# Analyzing Data using Python
By Shuhei Kitamura

### Outline
1. Preparing Data for Analysis
    - Importing Data
    - Combining Data
    - Reshaping Data  
    - Making Variables
    - Saving Data

In [1]:
import os
import pandas as pd
import numpy as np

In [2]:
pd.options.display.max_rows = 300 # set # of rows to display 
pd.options.display.max_columns = 100 # set # of columns to display 

In [3]:
os.chdir('...') # set the working directory

## 1. Preparing Data for Analysis
- We already have cleaned data. The next step is to make the final data for analysis.
- In this exercise, we will put eight files together. How?
    - 1. Append US Senate election data
    - 2. Append daily temperature data
    - 3. Merge them
- Our goal is to make the data that have a panel structure.

### Importing Data
- Import data as usual. Recall that all files are saved in csv format.

In [4]:
elec_data = {}
temp_data = {}
for year in range(2008,2016,2):
    elec_data['elec_'+str(year)] = pd.read_csv('data/elec_senate_'+str(year)+'.csv', dtype=object)
    temp_data['elec_'+str(year)] = pd.read_csv('data/daily_temp_'+str(year)+'.csv')    

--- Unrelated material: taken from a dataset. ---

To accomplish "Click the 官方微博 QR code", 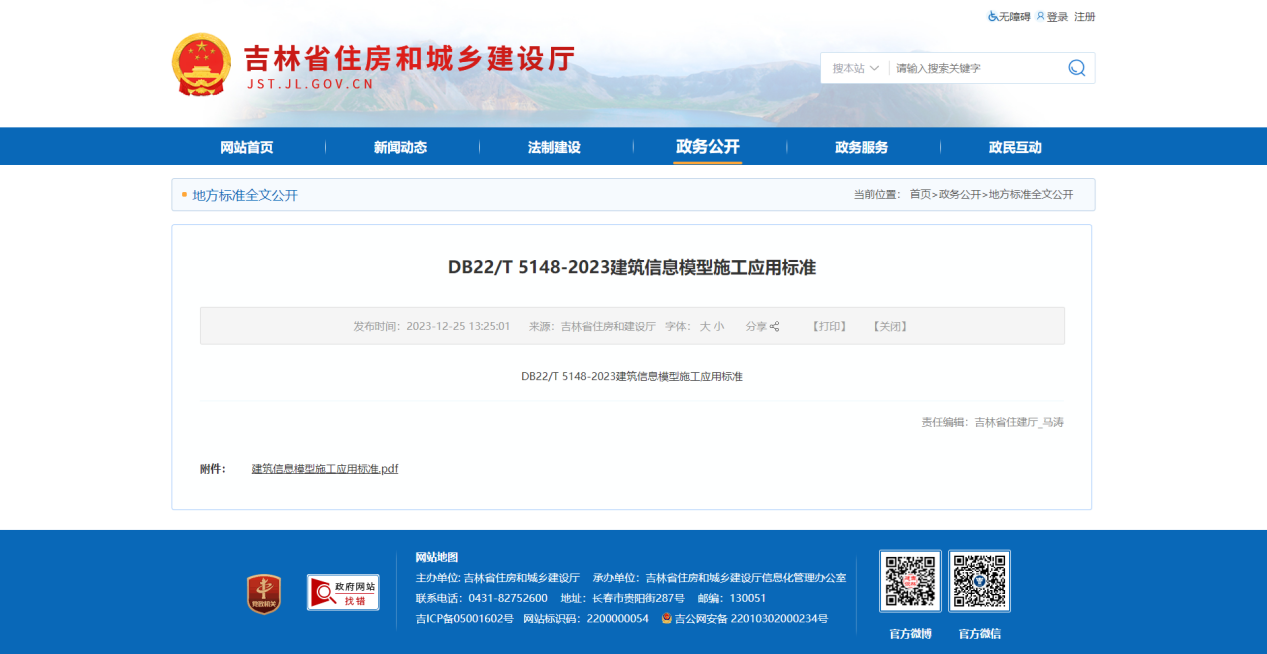I will [910, 581].
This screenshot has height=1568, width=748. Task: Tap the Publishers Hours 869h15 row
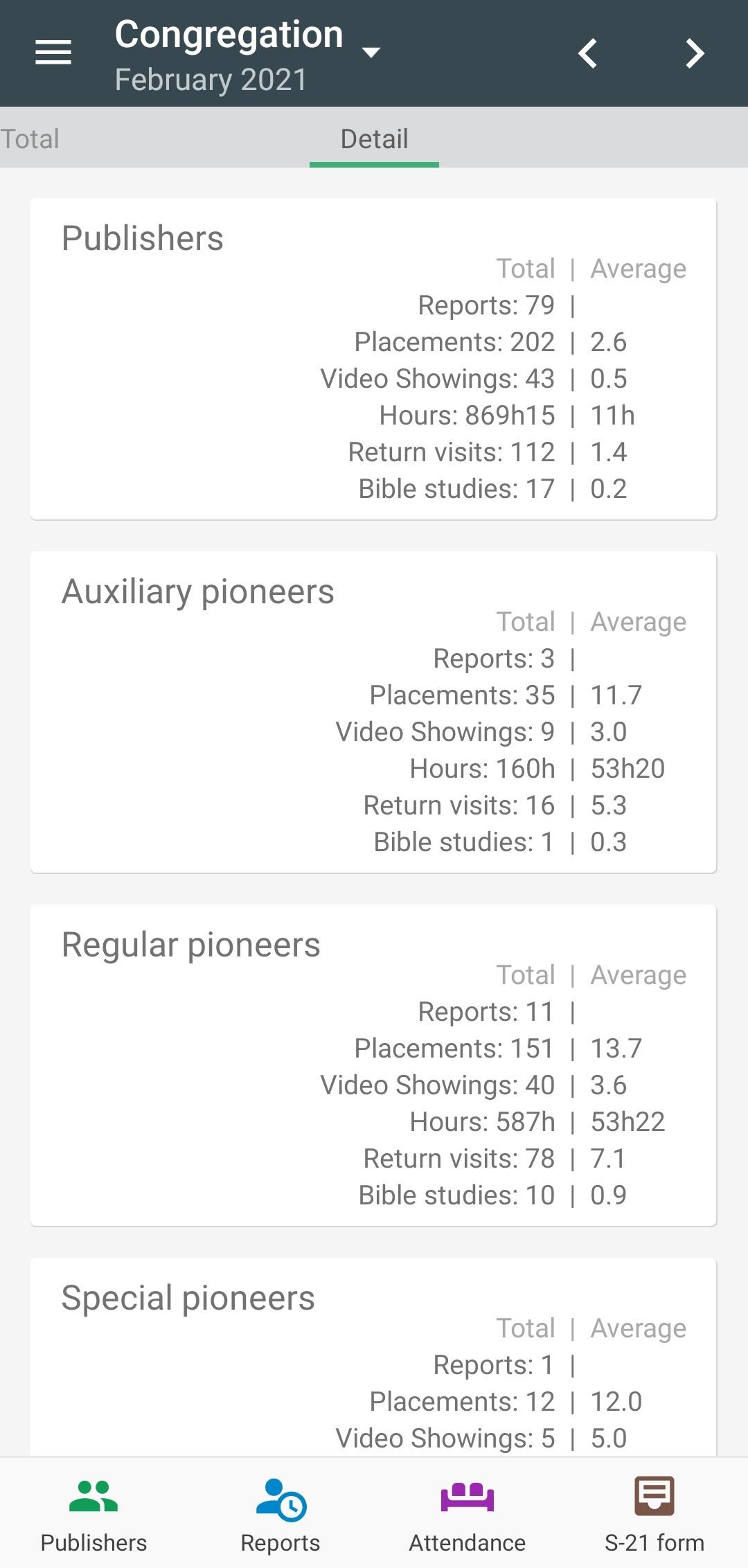[507, 416]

- Check data entries and their types, if you do not know them yet.

### Combining Data
#### - Appending
- Recall that we have used `concatenate` to combine NumPy arrays (see, python_basics_4.ipynb).
- You can do the similar thing using `concat` for Pandas' objects.
    - `concat` can be used for both appending and merging data.
    - `append` and `merge` are also available. We will use `merge` later.
- Append `data1` and `data2`.

In [None]:
data1 = pd.DataFrame(np.random.rand(3,3), columns=['var1', 'var2', 'var3'], index=['a', 'b', 'c'])
data2 = pd.DataFrame(np.random.rand(3,3), columns=['var1', 'var2', 'var3'], index=['a', 'b', 'c'])
print(data1); print(data2)
print(pd.concat([data1, data2])); print(pd.concat([data1, data2], ignore_index=True))
print(pd.concat([data1, data2], axis=1))

- What happens if some columns are missing in one of the datasets?
- If you want to keep them, use `outer` option, otherwise use `inner` option.

In [None]:
data1 = pd.DataFrame(np.random.rand(2,2), columns=['var1', 'var2'], index=['a', 'b'])
data2 = pd.DataFrame(np.random.rand(3,3), columns=['var1', 'var2', 'var3'], index=['a', 'b', 'c'])
print(data1); print(data2)
print(pd.concat([data1, data2], ignore_index=True, join='inner'))
print(pd.concat([data1, data2], ignore_index=True, join='outer', sort=False))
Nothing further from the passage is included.